> Passage shown:
################

Multi-Interface Patch

Tomash Brechko tomash.brechko at
Sun Feb 3 14:01:09 UTC 2008

On Sat, Feb 02, 2008 at 12:59:00 -0800, Brian Aker wrote:
> This is a multi-interface patch. It allows memcached to bind to  
> multiple interfaces (and per Tomash wish'es you can do this via DNS  
> entries... buyer beware).

Nothing to beware of.  I'm glad you are implementing this.

> @@ -64,7 +64,7 @@ std *
>   */
>  static void drive_machine(conn *c);
>  static int new_socket(struct addrinfo *ai);
> -static int server_socket(const int port, const bool is_udp);
> +static int *server_socket(const int port, const bool is_udp);

The original interface was designed to return one fd.  While you may
extend it to return an array of those, the code might become cleaner
if you redesign the whole thing instead.  It seems that the array of
fds isn't really needed: fds are created, then passed to libevent.

################

> Information shown:
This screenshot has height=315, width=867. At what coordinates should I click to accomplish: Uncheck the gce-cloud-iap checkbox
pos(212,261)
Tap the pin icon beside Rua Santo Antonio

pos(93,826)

################

> Set tasks:
1. According to the patch reply, why does the array of fds seem unnecessary? Answer in one to three sentences.
2. Write out the patch reply from "Tomash Brechko tomash.brechko" up to and including "are implementing this.", word for word.

> Outputs by task:
1. The fds are only created and then passed to libevent, so nothing needs to keep them as an array.

2.
Tomash Brechko tomash.brechko at
Sun Feb 3 14:01:09 UTC 2008

On Sat, Feb 02, 2008 at 12:59:00 -0800, Brian Aker wrote:
> This is a multi-interface patch. It allows memcached to bind to  
> multiple interfaces (and per Tomash wish'es you can do this via DNS  
> entries... buyer beware).

Nothing to beware of.  I'm glad you are implementing this.